**Work order**
Could you restate word for word only the lines below from the one holding "Open gcal-event.c in the project tree" to the one holding "Instruction: Click drag", inclusive, and leave out the pictures?

**Records for this task**
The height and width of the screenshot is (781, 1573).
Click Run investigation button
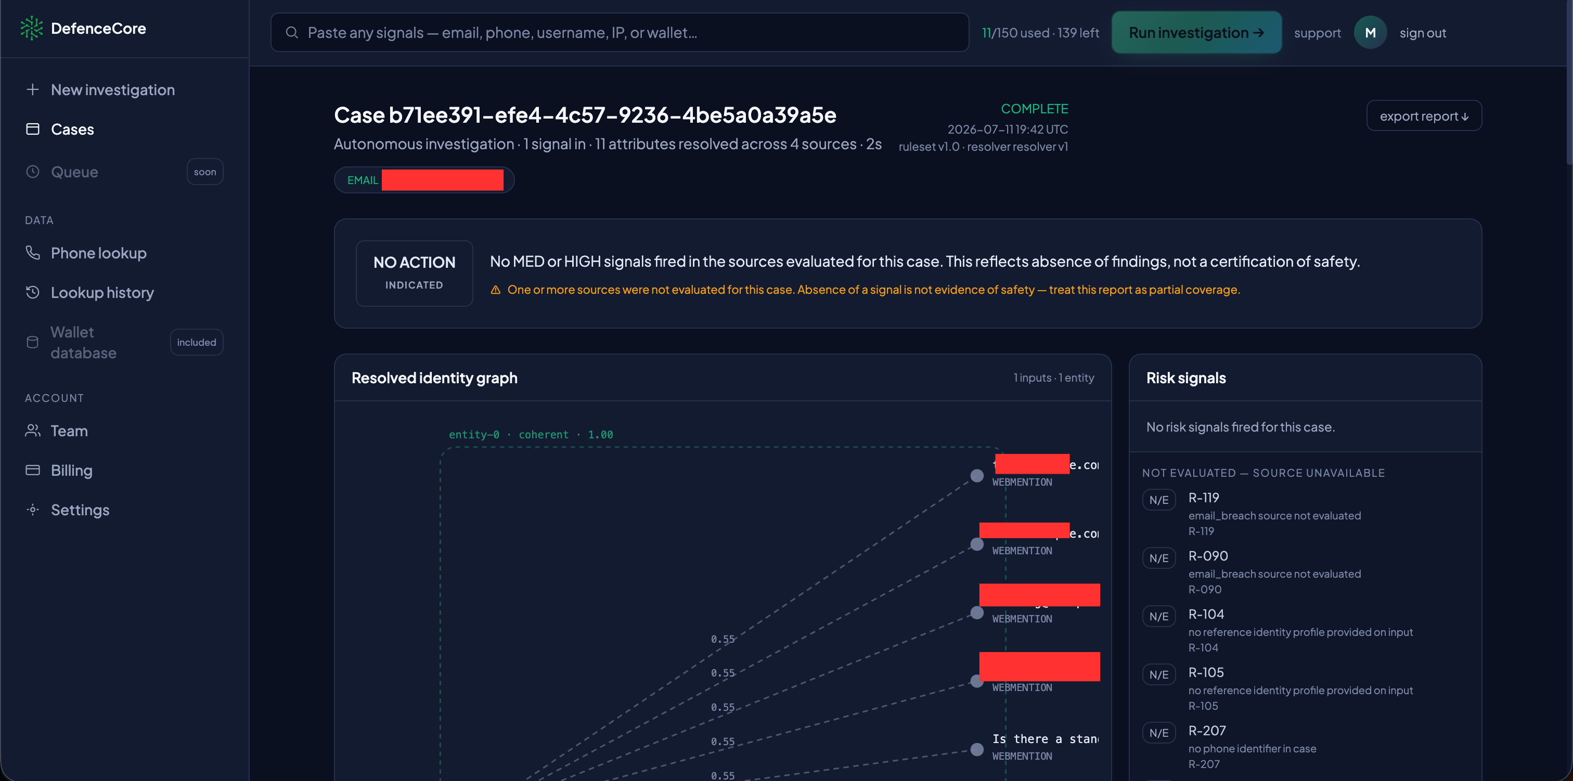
--
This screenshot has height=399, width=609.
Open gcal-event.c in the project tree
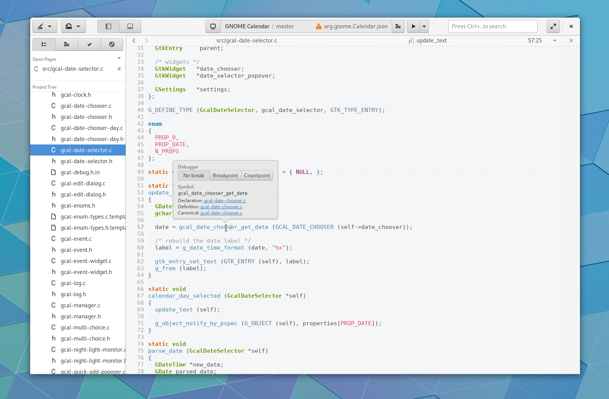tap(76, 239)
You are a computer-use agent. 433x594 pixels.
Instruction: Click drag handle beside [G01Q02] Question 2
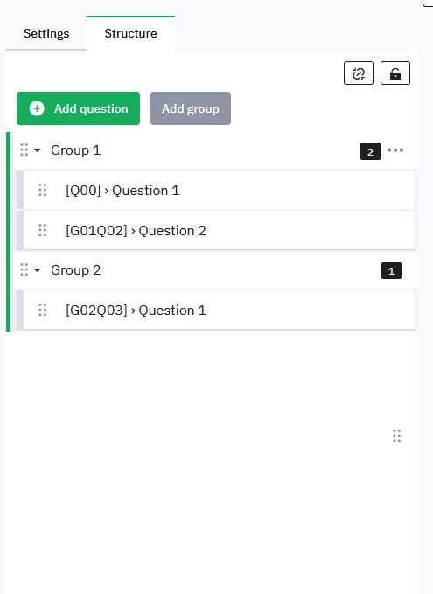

**Exercise result**
Open gcal-event.c in the project tree
tap(76, 239)
You are a computer-use agent. 433x594 pixels.
Instruction: Click drag handle beside [G01Q02] Question 2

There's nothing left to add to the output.